A female firefighter carries a drip torch as she puts small amounts of fire on the ground during a controlled burn.
04/16/2024

A female wildland firefighter wields a drip torch during a prescribed fire conducted in Wyoming's Bighorn Mountains. Photo by Tyson Finnicum, BLM.


BY JEFF RUPERT

Although the bulk of the 2024 fire year is ahead of us, we’ve already seen extreme fire activity this year. Nationally, the National Interagency Coordination Center (NICC) reports more than 8,433 wildfires have burned over 1.7 million acres, threatening lives, property, and natural resources in states like Alabama, Kentucky, Texas, and Virginia. NICC also reports that we’ve surpassed the ten-year average for acres burned for this time of year three-fold.

An above-average start to the fire year supports the fact that we need to continue accelerating the pace and scale of our efforts to address the wildfire crisis. The President’s budget for fiscal year 2025 includes $1.6 billion for critical wildland fire management actions, such as increasing firefighter pay, enhancing firefighter health and wellbeing support, expanding firefighting capacity, wildfire risk reduction work, and post-wildfire recovery efforts. These investments will help address the effects of climate change and wildfire impacts on public health, communities, and natural and cultural resources while continuing to support comprehensive reforms for the wildland fire management workforce.

President Biden’s Bipartisan Infrastructure Law created the federal Wildland Fire Mitigation and Management Commission in 2021 and charged it with recommending improvements to how federal agencies manage wildfire across the landscape. The commission’s final report, submitted to Congress on September 27, 2023, reflects the most sweeping and comprehensive review of the wildfire system to date. Ongoing Interior efforts, such as workforce reform, firefighter pay and health and wellbeing, fuels management, and post-wildfire recovery, align with the report’s recommendations. The commission’s report serves as a collective, consensus-driven roadmap for our efforts to tackle the Nation’s wildfire issues and foster resilient ecosystems and communities that can live with wildfire.  
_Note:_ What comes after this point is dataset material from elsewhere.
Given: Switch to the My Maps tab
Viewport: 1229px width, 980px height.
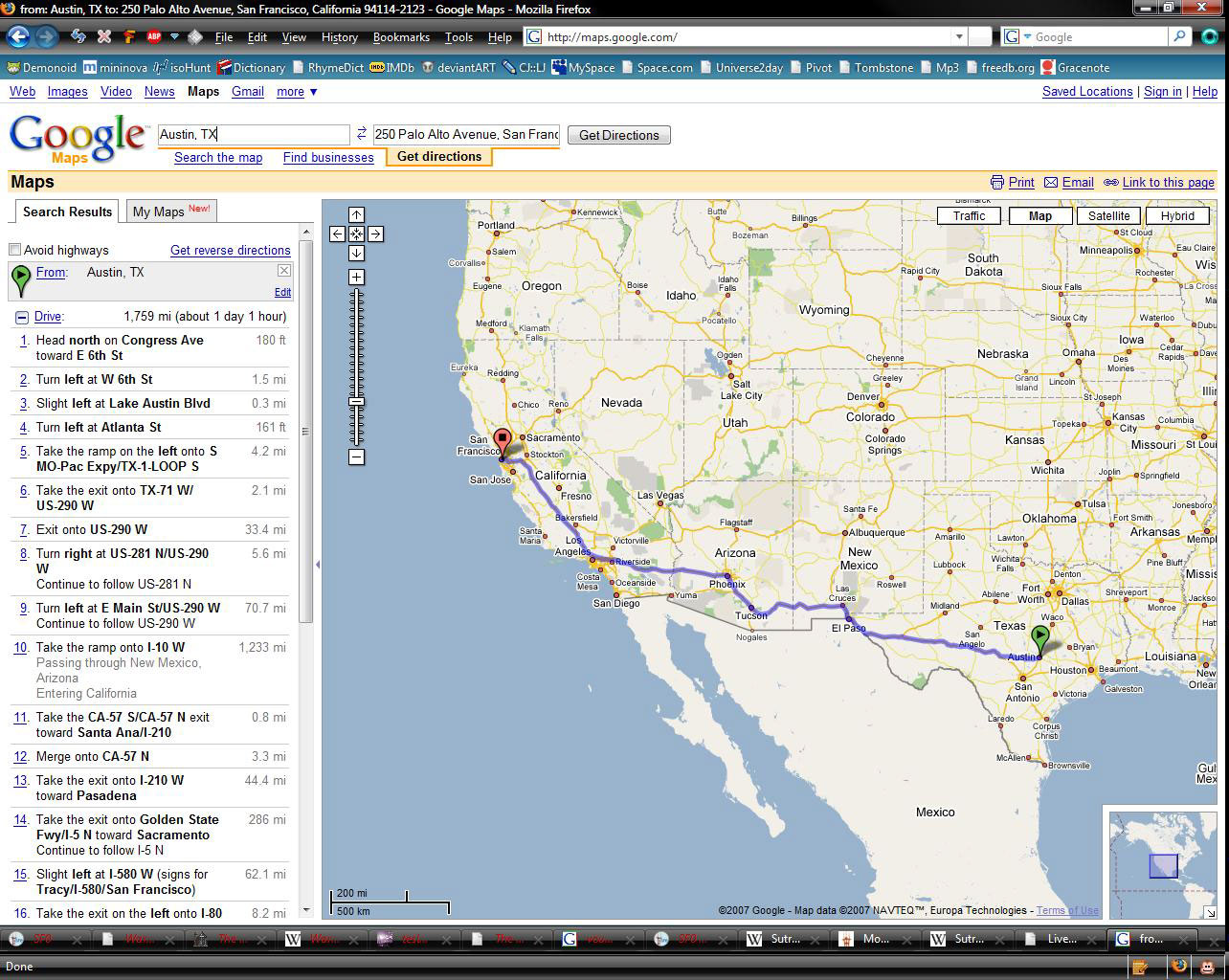Looking at the screenshot, I should [x=170, y=212].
An essential component of this work involves investing in our wildland fire workforce. Already this year, we have seen wildland firefighters work under extreme conditions to save lives and protect communities and natural resources from the devastating effects of wildfire, with a significant portion of the fire year still ahead of us. Our commitment to supporting our workforce means preventing fatigue and burnout by balancing time away from home and ensuring adequate rest in between wildfire incidents. It also reinforces the need for our ongoing workforce reforms.    
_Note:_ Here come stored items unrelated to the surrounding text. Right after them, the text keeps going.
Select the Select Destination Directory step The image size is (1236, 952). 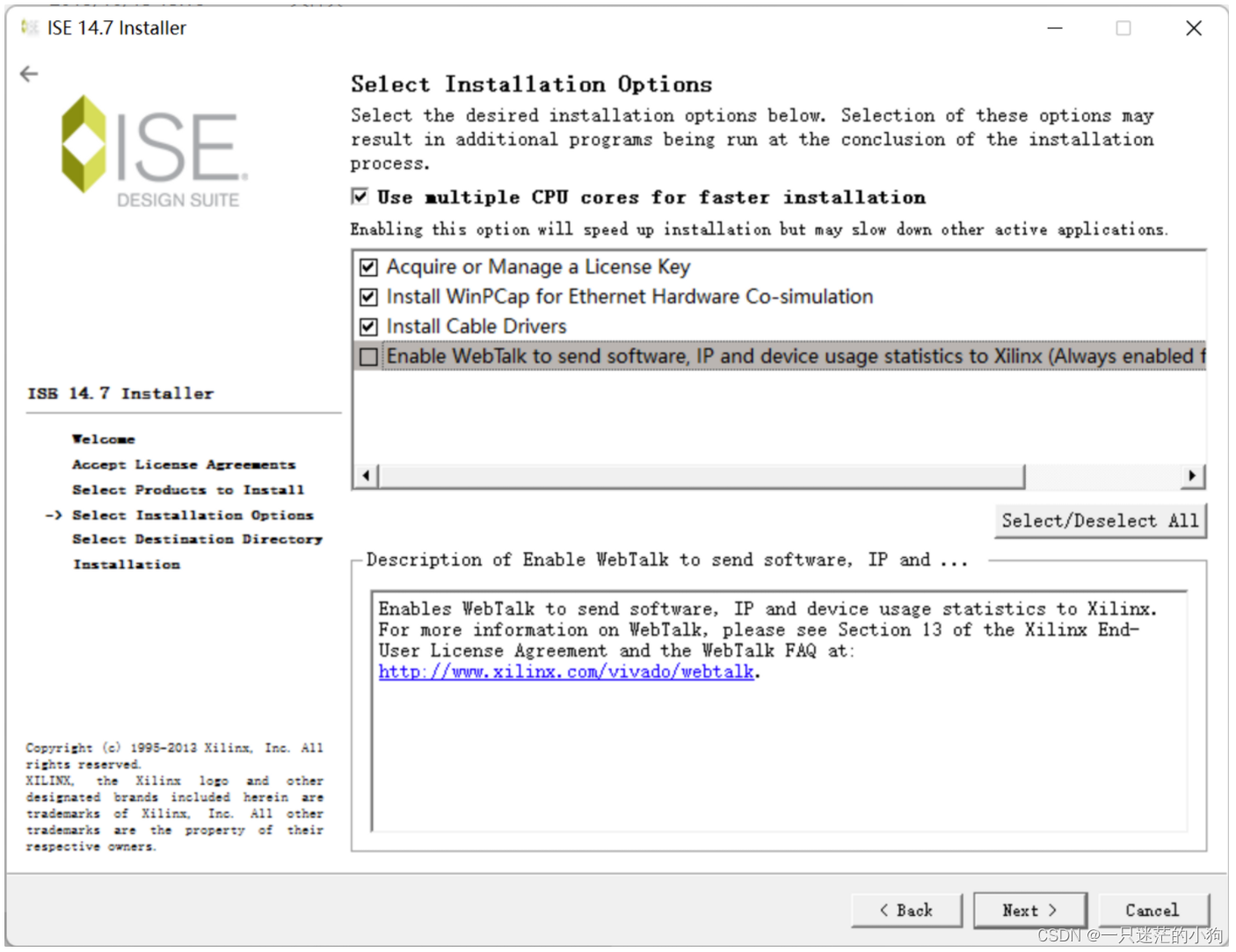(198, 539)
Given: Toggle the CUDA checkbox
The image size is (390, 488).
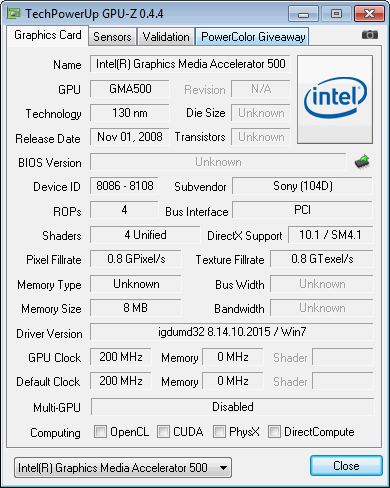Looking at the screenshot, I should point(163,431).
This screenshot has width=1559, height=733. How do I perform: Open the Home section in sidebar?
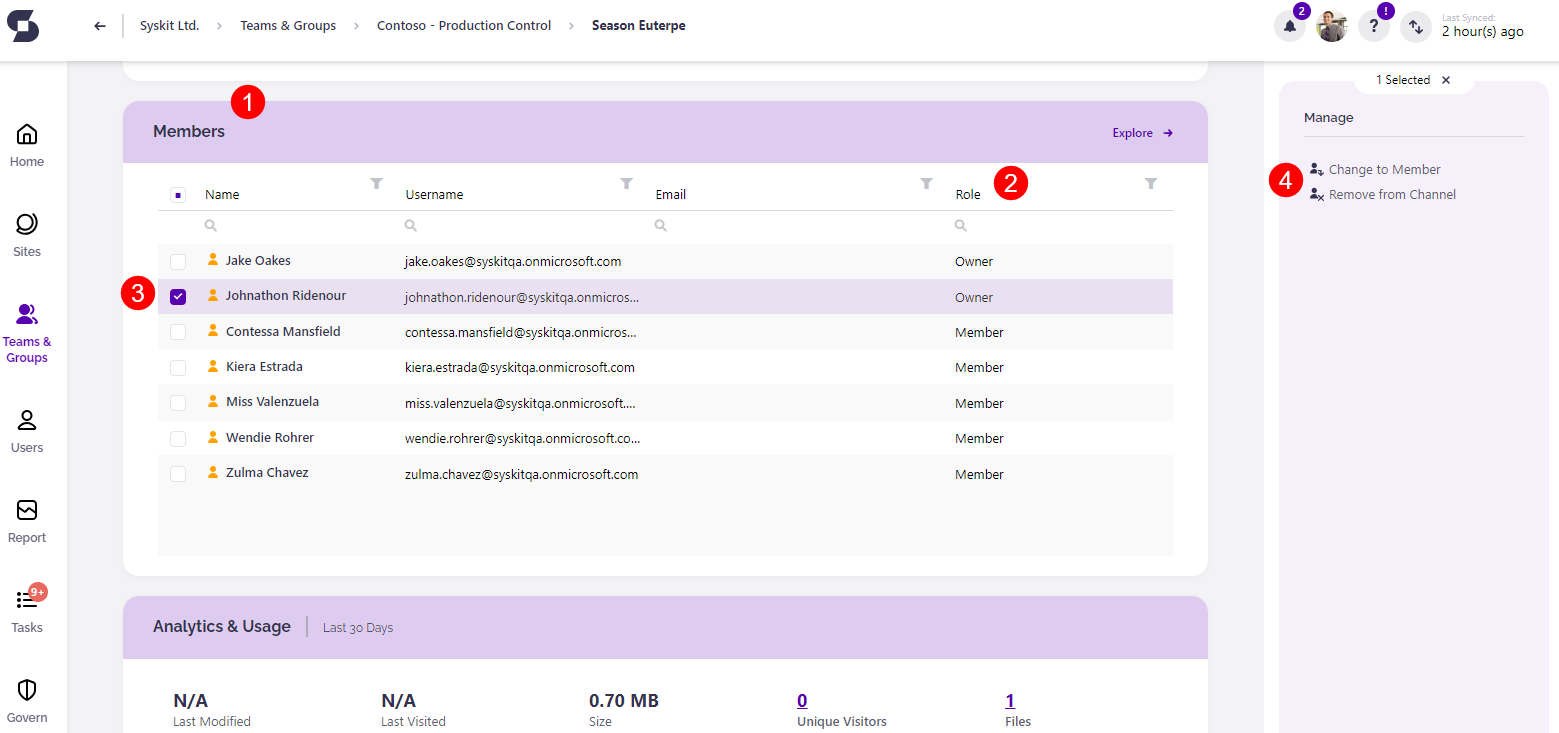click(x=26, y=141)
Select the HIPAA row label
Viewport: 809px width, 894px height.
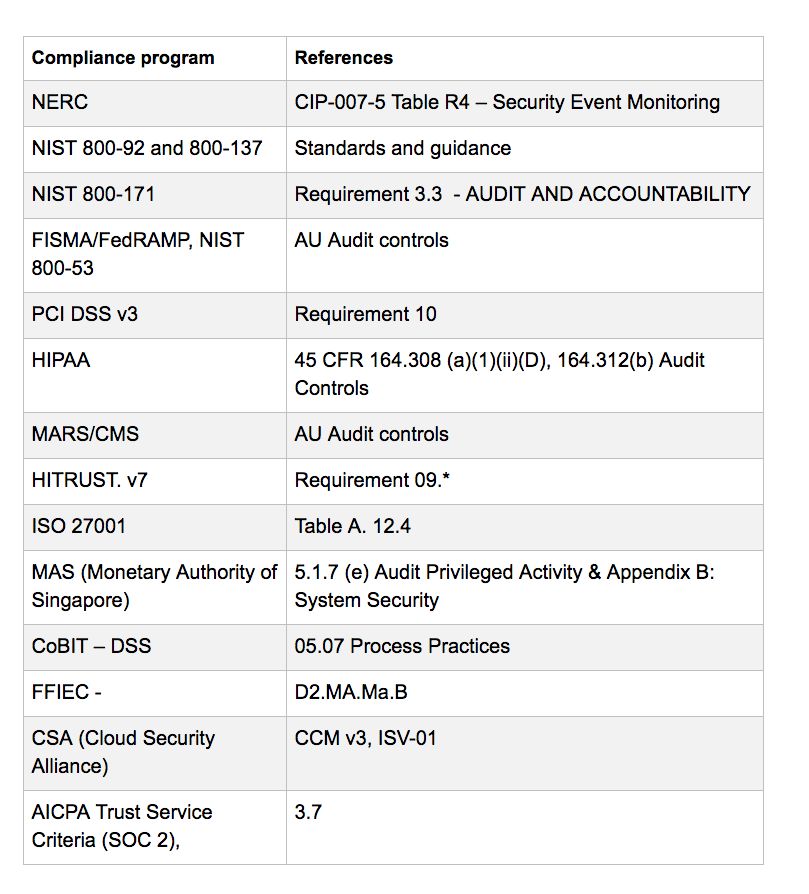[61, 360]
Effective wildland fire response requires a fairly compensated workforce. The pay supplements introduced by President Biden in 2021 provided the first meaningful pay increase for federal and Tribal wildland firefighters in decades. These pay increases have continued through the Bipartisan Infrastructure Law and subsequent appropriations; however, we still lack a permanent solution. Every firefighter, from entry-level to the most seasoned fireline leaders, knows that a fully supported, well-compensated workforce is the key to tackling the wildland fire challenges of the future. Achieving a lasting pay solution remains a top priority for the Interior Department.

Another part of our workforce focus is recruitment. We’re using employment tools like Direct Hire Authority, which allows Interior to hire wildland fire personnel quickly and efficiently. We’re also employing streamlined recruitment efforts like in-person, department-wide hiring events. Our most recent wildland fire career fair was held in Denver this month. These tools expand our ability to reach potential candidates and streamline the federal hiring process with the goal of recruiting the talent that will carry our wildland fire program into the future.  
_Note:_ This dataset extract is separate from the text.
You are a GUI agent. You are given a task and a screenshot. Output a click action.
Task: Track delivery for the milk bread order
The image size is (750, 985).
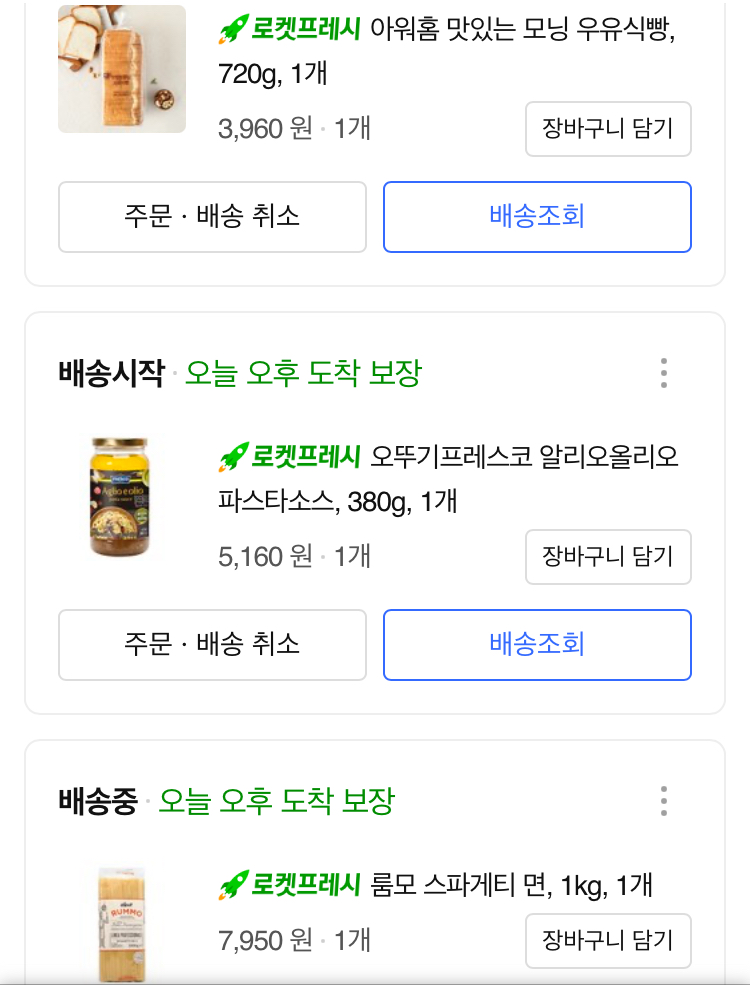[537, 217]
In support of these efforts, the President’s 2025 budget builds on the administration’s historic investments in the federal wildland fire workforce by supporting permanent, comprehensive pay reform and increased investments to enhance health and wellbeing services, hire additional permanent and temporary wildland fire personnel, and improve affordable housing options. These investments will help address long-standing recruitment and retention challenges, increase the Department’s capacity to complete critical risk mitigation work, and further the administration’s commitment to build a more robust and resilient wildland fire workforce.  

As we all know, perseverance is key to tackling the challenges ahead of us. While we are prepared for the 2024 fire year, we know that climate change, invasive plants, a continually evolving wildland urban interface, and other challenges mean that our current workforce reform efforts are essential to meet wildland fire suppression and risk reduction needs into the future.


As the Director of the Office of Wildland Fire, Jeff Rupert oversees the Department of the Interior’s Wildland Fire Management Program, which spans four bureaus and administers over 535 million acres of public and Tribal lands. In this role, he sets policy and ensures the program’s $1.5 billion budget is strategically invested to reduce wildfire risk, rehabilitate burned landscapes, promote a better understanding of wildfire, and support firefighters. During more than 30 years with the Department of the Interior, Rupert also served as the Chief of Natural Resources and Conservation Planning and as a refuge manager for the U.S. Fish and Wildfire Service.